* **Written request**
Copy out the lines of the records below, beginning at the line that contains "coordinates (1106, 590)." and stopping after the line that contains "In order to click on Media".
━━━━━━━━━━━━━━━━━━━━
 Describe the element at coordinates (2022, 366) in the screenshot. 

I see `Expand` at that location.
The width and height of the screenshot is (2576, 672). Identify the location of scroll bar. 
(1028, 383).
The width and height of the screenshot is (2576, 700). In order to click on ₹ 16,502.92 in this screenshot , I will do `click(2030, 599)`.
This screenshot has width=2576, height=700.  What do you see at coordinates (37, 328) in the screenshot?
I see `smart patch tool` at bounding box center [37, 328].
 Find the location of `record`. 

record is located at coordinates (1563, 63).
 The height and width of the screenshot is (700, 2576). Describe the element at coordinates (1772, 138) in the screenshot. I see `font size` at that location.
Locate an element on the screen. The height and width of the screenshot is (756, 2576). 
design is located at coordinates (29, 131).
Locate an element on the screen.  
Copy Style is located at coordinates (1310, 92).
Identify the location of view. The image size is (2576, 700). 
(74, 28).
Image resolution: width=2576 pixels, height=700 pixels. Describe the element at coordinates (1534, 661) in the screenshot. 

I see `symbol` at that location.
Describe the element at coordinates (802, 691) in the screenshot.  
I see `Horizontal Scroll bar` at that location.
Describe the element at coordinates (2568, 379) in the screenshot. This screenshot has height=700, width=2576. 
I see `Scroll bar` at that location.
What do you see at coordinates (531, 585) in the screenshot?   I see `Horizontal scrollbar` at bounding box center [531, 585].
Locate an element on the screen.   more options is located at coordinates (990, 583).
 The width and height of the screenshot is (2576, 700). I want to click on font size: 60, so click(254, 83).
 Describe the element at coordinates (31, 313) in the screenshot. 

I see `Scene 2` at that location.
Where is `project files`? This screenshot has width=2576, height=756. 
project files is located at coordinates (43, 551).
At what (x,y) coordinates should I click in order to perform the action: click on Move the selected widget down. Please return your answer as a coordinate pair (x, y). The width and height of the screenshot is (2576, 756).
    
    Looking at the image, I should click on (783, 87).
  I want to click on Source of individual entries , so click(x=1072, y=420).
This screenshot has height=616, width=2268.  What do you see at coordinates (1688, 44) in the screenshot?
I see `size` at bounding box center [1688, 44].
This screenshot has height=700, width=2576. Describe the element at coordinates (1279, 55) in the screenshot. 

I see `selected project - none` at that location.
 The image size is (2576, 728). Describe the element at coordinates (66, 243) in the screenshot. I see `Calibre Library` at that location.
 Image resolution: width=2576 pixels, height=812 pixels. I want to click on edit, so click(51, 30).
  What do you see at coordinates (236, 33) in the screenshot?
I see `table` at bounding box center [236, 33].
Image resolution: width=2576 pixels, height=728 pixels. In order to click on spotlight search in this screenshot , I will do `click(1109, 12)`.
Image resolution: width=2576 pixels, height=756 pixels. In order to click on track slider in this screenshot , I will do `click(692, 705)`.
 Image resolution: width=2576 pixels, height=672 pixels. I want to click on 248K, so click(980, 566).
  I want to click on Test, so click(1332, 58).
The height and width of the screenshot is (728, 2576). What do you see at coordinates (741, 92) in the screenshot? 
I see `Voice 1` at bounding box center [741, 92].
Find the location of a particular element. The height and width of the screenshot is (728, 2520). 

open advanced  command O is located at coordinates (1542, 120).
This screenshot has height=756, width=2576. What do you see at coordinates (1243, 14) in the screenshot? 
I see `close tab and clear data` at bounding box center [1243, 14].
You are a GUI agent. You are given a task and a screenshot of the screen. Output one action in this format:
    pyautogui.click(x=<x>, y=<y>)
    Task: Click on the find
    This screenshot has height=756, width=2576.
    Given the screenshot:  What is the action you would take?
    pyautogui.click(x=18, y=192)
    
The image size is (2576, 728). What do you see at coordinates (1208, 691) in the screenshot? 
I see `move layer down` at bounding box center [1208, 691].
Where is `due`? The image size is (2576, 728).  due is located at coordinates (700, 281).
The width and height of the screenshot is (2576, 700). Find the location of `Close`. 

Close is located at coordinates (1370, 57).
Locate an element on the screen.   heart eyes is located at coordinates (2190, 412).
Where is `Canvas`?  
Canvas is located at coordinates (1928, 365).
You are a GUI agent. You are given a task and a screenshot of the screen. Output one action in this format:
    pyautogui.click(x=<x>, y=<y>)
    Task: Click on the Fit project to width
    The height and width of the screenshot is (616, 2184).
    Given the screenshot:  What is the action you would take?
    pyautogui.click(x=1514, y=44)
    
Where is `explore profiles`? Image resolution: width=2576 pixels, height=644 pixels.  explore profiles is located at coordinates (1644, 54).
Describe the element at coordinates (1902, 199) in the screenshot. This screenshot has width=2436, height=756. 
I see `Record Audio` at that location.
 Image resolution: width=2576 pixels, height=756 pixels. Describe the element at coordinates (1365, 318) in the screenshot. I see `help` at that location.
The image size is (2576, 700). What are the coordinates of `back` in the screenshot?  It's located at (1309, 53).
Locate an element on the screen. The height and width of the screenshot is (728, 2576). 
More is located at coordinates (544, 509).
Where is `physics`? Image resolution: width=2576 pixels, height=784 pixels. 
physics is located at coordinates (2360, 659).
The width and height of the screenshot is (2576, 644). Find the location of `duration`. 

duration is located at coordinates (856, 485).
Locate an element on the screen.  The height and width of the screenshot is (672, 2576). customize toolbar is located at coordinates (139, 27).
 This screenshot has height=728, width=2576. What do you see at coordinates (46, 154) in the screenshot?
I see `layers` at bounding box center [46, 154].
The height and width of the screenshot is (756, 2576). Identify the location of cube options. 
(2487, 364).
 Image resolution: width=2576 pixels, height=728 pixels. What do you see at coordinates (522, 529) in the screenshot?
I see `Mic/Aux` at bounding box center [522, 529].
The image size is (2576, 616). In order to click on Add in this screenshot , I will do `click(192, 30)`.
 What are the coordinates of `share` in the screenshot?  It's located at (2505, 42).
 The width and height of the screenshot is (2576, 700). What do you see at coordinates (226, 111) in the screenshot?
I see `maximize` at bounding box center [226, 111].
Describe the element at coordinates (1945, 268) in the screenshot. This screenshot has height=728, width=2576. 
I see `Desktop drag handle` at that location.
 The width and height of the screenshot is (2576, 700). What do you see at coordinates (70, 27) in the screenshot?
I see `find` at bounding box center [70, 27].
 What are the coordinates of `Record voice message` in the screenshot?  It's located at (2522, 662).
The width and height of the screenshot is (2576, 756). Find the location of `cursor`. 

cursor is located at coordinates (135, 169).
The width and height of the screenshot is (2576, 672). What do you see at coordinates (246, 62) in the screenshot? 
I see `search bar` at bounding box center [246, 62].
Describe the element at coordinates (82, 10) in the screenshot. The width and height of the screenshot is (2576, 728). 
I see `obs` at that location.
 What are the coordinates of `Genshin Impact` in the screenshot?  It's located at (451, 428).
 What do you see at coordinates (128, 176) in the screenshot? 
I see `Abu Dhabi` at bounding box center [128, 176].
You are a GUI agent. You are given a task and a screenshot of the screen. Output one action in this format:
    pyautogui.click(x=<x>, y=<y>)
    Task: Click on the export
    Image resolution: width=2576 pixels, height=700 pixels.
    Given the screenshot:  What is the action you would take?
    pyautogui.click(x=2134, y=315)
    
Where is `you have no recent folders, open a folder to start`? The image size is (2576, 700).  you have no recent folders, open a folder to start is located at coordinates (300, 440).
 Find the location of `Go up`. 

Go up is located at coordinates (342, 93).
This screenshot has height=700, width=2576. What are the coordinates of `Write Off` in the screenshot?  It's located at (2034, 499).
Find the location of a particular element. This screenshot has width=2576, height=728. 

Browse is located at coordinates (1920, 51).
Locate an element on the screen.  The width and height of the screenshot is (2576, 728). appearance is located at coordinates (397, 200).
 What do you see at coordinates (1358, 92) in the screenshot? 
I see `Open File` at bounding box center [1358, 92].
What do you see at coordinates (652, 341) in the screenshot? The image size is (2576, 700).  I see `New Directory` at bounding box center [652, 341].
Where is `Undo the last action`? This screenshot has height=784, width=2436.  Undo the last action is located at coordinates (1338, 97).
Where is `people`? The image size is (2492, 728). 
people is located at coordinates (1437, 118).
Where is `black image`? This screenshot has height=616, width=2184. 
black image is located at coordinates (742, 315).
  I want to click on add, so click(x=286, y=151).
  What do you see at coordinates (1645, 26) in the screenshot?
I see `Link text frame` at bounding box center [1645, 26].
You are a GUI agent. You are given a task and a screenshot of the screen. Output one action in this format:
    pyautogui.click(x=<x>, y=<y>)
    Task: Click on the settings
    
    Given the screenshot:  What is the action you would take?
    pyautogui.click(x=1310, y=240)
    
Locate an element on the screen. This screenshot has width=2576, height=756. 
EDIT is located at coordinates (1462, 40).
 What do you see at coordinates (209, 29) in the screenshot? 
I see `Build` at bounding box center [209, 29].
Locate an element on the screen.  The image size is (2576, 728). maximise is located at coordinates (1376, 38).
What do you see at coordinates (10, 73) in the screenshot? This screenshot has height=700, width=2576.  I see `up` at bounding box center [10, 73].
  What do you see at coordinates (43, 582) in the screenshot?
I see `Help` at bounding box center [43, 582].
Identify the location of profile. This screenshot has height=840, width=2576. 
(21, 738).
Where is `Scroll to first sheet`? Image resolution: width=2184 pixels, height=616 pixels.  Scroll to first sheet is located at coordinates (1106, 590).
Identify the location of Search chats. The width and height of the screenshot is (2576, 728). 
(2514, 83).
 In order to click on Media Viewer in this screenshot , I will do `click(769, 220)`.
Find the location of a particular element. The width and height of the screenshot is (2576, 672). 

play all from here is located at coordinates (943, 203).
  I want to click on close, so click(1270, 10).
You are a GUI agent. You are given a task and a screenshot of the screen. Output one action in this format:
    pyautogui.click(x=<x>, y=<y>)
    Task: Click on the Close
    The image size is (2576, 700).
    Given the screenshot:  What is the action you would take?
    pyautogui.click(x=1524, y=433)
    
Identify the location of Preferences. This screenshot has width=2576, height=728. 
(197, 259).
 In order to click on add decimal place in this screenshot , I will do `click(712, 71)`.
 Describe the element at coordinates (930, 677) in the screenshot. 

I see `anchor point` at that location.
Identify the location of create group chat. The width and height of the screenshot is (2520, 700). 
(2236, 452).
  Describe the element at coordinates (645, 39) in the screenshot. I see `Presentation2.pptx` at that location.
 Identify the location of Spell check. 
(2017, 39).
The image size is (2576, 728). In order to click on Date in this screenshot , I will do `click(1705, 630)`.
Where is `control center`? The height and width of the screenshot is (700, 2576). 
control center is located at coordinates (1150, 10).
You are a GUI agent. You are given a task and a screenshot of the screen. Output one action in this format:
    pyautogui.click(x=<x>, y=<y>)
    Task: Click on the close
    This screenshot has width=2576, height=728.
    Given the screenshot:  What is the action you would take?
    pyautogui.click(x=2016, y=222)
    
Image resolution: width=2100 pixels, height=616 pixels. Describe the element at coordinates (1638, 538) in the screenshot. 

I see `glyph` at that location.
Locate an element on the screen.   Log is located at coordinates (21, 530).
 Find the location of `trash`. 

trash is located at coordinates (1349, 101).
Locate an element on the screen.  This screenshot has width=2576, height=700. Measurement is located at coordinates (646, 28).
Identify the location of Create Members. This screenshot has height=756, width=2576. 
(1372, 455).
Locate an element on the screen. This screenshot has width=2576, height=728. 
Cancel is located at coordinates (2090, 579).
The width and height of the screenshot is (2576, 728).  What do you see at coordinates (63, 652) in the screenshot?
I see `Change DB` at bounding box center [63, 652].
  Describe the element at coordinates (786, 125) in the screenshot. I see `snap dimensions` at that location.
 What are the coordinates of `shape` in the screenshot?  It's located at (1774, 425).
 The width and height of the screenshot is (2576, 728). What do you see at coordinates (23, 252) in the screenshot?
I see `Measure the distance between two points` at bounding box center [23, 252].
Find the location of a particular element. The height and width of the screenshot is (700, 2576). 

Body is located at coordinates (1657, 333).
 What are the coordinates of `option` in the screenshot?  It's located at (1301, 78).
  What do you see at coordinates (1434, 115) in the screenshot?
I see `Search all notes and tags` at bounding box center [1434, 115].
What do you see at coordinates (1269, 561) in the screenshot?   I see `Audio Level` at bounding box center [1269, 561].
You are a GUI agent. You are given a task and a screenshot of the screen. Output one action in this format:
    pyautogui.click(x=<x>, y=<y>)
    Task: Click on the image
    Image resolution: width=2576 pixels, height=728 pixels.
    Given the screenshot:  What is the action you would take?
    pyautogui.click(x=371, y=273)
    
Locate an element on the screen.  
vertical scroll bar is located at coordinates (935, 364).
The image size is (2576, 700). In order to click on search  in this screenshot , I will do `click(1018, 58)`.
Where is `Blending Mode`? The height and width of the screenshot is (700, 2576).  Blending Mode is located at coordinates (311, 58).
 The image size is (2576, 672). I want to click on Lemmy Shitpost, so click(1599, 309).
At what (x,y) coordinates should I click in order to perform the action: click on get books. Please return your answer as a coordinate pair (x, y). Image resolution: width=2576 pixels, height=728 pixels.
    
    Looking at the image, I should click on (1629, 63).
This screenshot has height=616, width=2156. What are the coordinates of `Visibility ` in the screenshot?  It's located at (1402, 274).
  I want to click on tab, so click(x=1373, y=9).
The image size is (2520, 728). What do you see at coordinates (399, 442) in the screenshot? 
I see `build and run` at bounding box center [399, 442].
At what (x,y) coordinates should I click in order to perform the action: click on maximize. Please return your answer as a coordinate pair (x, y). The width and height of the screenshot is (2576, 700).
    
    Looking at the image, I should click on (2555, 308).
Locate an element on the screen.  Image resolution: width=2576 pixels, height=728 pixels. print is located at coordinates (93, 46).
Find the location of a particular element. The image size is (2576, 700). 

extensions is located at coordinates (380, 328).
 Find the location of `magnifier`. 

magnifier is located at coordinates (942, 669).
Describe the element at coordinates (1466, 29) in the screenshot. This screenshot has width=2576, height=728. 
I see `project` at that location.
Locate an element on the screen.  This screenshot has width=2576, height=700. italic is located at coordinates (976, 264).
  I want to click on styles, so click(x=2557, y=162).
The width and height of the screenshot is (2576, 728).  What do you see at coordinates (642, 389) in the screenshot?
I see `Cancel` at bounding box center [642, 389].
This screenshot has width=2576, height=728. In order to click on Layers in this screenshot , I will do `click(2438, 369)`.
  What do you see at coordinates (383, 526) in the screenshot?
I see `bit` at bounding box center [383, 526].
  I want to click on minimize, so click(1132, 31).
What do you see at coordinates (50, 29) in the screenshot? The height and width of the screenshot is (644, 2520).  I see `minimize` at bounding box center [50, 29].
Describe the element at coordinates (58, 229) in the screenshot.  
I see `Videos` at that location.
━━━━━━━━━━━━━━━━━━━━
* **The result**
Where is `Scroll to first sheet`? Image resolution: width=2184 pixels, height=616 pixels.  Scroll to first sheet is located at coordinates (1106, 590).
Identify the location of Search chats. The width and height of the screenshot is (2576, 728). 
(2514, 83).
 In order to click on Media Viewer in this screenshot , I will do `click(769, 220)`.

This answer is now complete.